Knapp, which helped deploy the system
outside Berlin, and ABB believe this technology can be used in similar
warehouses.
Covariant engineers believe their robots
will improve with practice. As a robot in one warehouse learns better ways for
picking up certain items, the information feeds back to what is essentially a
central brain run by Covariant that will help operate machines.
Dirk Jandura, the managing director of
Obeta, said companies like his were under extreme pressure to be more
efficient. Automation is a key way to keep costs low.
Like many warehouse operators,
Obeta has trouble finding workers willing to do the monotonous work. Each
picker handles about 170 orders an hour, or about three per minute, over an
eight-hour day. In the summer, temperatures in the warehouse reach more than
100 degrees. It is hard to keep employees for longer than six months.
For Obeta, the new robot is an ideal
solution. A job that requires three humans is done by one tireless robot.
“It doesn’t smoke, is always in good
health, isn’t chatting with its neighbors, no toilet breaks,” Mr. Jandura said.
“It’s more efficient.”
Knapp is also considering the design of
warehouses staffed by robots rather than humans that would allow for packages
to be more densely packed into spaces and retrieved by robots trained to
perform the task.
“The new warehouses will be built around
A.I. robots and not humans,” Mr. Puchwein said.
Knapp plans to make it hard for companies
to say no to replacing human workers with robots.
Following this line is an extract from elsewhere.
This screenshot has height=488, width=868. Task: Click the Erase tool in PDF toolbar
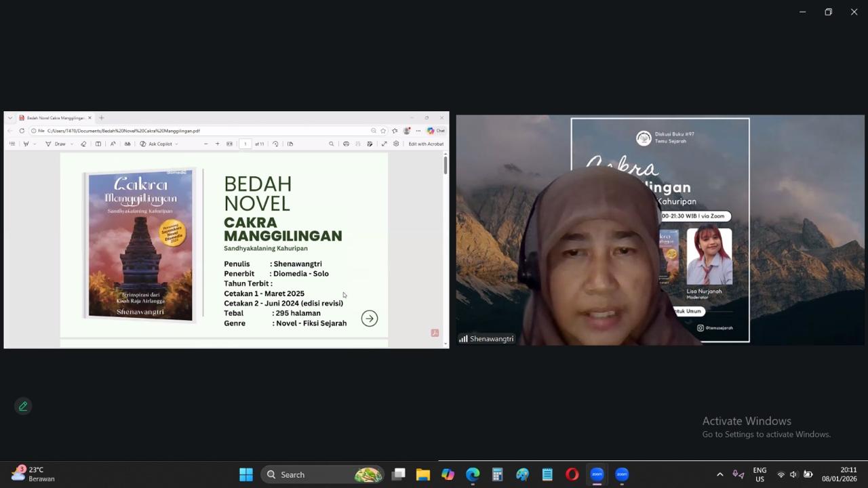tap(83, 144)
Mr. Puchwein said they would
charge a fee that was always lower than what a company would pay a human. If a
company paid $40,000 per year to a worker, Knapp would charge about $30,000, he
said.
“We just go lower,” he said. “That’s
basically the business model. For the customer, it’s not very hard to decide.”
Beth Gutelius, associate director of the
Center for Urban Economic Development at the University of Illinois at Chicago,
who has studied the impact of automation on work, said this kind of technology
was unlikely to shift the job market any time soon.
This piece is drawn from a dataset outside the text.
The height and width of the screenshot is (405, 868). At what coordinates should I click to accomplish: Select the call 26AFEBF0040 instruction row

The greater problem, she said, is that as
humans work alongside robots, they will be judged in new ways. “As we start to
compare the speed and efficiency of humans to robots, there is a whole new set
of health and safety issues that emerge,” she said.
Pieter Abbeel, a Berkeley professor who
is a co-founder of Covariant as well as its president and chief scientist, said
humans would continue to work alongside machines in these kinds of warehouses.
But he acknowledged that the job market would significantly shift as machine
learning improved.
“If this happens 50 years from now, there
is plenty of time for the educational system to catch up to the job market,” he
said.
At the German warehouse, a woman in a
baggy T-shirt diligently sorted through the boxes, occasionally looking up at
the English-speaking visitors who were taking pictures of the robot and were
marveling at its effectiveness.
A Covariant engineer walked over to the
group to share that the robot had filled more than 200 orders in the past hour,
enough to receive a bonus if it were a human.
Adam Satariano reported from
Ludwigsfelde, and Cade Metz from San Francisco.